State requirements that are more comprehensive than the ACA still apply, but in every state, the ACA has established minimum standards. Essential Health Benefits (EHBs) are ten types of medical care that must be covered—with no dollar limits on annual or lifetime benefits—on all individual and small group major medical plans with effective dates of January 2014 or later. EHBs are covered regardless of whether the plan is sold through the exchange or off-exchange.

Grandmothered (transitional) and grandfathered plans are still in existence, but they had effective dates prior to 2014. So EHB requirements generally do not apply to grandmothered and grandfathered plans. The exception is preventive care, which is required to be covered on grandmothered—but not grandfathered—plans.

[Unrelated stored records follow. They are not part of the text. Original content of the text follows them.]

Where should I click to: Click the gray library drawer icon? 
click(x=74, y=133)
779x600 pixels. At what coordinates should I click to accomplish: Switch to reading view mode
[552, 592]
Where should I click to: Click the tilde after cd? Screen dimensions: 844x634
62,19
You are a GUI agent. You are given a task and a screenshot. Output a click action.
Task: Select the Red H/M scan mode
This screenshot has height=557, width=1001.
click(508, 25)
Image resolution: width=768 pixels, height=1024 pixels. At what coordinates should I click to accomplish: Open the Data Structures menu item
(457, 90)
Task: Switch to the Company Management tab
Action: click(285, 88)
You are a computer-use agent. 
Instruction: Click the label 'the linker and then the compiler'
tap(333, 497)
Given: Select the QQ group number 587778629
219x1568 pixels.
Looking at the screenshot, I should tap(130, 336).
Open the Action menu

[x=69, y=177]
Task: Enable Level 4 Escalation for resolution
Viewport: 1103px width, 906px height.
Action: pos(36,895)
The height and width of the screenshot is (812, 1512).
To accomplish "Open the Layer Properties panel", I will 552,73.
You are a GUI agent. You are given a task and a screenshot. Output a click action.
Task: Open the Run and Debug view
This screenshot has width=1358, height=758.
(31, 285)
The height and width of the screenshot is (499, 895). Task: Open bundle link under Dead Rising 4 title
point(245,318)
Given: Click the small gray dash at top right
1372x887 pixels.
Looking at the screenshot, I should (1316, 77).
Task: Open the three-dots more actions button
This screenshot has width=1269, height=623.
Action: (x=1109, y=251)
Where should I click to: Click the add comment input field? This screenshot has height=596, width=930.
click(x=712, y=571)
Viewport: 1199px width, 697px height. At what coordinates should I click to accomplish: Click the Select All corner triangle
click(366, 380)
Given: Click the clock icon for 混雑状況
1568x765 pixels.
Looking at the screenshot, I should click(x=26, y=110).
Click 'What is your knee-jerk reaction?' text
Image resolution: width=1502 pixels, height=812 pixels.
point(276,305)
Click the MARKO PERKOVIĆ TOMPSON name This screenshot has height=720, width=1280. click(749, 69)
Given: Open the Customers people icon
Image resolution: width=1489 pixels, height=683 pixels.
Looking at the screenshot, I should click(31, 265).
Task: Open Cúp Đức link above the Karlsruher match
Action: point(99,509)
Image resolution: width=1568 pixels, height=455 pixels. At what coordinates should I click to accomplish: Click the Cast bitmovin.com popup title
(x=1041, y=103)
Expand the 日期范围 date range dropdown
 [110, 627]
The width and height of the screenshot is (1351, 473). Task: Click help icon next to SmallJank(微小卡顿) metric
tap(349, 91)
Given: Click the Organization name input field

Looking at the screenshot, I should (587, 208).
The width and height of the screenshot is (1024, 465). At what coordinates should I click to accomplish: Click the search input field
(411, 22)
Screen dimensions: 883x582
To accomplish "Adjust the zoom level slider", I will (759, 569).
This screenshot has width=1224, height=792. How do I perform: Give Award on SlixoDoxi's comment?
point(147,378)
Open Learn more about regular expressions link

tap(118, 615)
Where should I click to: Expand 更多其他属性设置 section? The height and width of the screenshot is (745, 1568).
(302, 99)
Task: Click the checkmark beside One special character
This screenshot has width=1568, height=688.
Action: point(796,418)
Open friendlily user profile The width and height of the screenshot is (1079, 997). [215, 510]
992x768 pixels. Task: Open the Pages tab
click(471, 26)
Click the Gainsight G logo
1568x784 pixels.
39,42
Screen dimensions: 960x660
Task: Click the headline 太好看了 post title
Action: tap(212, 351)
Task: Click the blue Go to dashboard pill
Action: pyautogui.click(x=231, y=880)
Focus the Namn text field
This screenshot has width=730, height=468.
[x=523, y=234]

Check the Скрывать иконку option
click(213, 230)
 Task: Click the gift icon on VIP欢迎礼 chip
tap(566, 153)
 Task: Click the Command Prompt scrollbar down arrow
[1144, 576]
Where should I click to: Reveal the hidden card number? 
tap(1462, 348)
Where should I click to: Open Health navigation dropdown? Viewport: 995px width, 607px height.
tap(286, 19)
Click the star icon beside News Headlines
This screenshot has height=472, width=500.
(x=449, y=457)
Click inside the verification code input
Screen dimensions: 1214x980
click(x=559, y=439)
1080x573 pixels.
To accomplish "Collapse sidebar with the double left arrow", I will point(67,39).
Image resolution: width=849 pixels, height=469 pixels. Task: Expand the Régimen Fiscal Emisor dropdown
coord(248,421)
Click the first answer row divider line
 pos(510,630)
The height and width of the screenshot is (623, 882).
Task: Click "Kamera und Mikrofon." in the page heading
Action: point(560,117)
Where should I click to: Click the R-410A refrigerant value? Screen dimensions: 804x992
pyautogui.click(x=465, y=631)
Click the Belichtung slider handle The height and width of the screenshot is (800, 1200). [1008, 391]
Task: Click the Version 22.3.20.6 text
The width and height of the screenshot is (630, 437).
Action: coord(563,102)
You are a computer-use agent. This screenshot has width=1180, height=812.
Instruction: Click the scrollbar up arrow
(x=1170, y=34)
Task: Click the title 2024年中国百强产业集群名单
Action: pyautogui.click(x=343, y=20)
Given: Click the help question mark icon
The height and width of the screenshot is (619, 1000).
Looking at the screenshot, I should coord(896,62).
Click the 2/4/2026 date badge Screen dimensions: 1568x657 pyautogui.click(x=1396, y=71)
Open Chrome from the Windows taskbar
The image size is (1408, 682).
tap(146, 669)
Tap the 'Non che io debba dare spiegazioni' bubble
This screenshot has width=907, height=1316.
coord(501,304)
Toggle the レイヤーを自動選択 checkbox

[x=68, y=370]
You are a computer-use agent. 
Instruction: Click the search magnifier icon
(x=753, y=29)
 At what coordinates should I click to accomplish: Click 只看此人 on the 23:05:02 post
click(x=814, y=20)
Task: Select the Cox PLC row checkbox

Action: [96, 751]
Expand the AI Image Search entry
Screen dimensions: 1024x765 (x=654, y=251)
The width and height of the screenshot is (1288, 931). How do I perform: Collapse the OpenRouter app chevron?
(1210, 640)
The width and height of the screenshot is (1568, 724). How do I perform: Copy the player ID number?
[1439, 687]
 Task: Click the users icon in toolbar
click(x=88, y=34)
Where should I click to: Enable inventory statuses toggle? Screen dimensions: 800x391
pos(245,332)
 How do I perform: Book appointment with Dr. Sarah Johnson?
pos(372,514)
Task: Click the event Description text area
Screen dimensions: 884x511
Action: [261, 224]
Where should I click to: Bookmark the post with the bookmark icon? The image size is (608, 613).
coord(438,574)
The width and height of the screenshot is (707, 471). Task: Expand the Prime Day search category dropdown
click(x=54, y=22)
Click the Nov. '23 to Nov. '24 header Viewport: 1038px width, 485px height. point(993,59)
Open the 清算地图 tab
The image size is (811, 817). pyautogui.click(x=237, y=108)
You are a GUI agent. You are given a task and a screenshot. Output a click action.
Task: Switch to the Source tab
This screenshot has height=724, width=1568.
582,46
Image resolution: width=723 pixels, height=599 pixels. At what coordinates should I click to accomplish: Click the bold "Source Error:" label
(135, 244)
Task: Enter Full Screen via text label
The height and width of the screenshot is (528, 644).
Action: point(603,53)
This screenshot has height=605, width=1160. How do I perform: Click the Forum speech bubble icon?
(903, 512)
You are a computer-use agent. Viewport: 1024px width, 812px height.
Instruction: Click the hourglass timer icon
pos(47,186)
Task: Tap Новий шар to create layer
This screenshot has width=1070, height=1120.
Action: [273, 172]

Most EHB requirements also do not apply to large group plans (in most states, "large group" means 50 or more employees, although there are four states where the threshold is 100+ employees ). But preventive care benefits, which are described in more detail below, do apply to large group plans (including self-insured plans) as well as individual and small group plans.

Here's what the EHBs are, and how they work:

Ambulatory Services

This includes visits to doctors' offices and clinics, as well as hospital care provided on an outpatient basis ("ambulatory" refers to walking around, so it pertains to non-inpatient services. People sometimes assume that ambulatory services refer to ambulances and emergency transportation, but that's not the case).

Chronic Disease Management, Wellness Care, and Preventive Services

Preventive care is covered with no cost-sharing for the patient (ie, the insurance company pays the full cost), but only if the preventive service in question is on the list of covered preventive care.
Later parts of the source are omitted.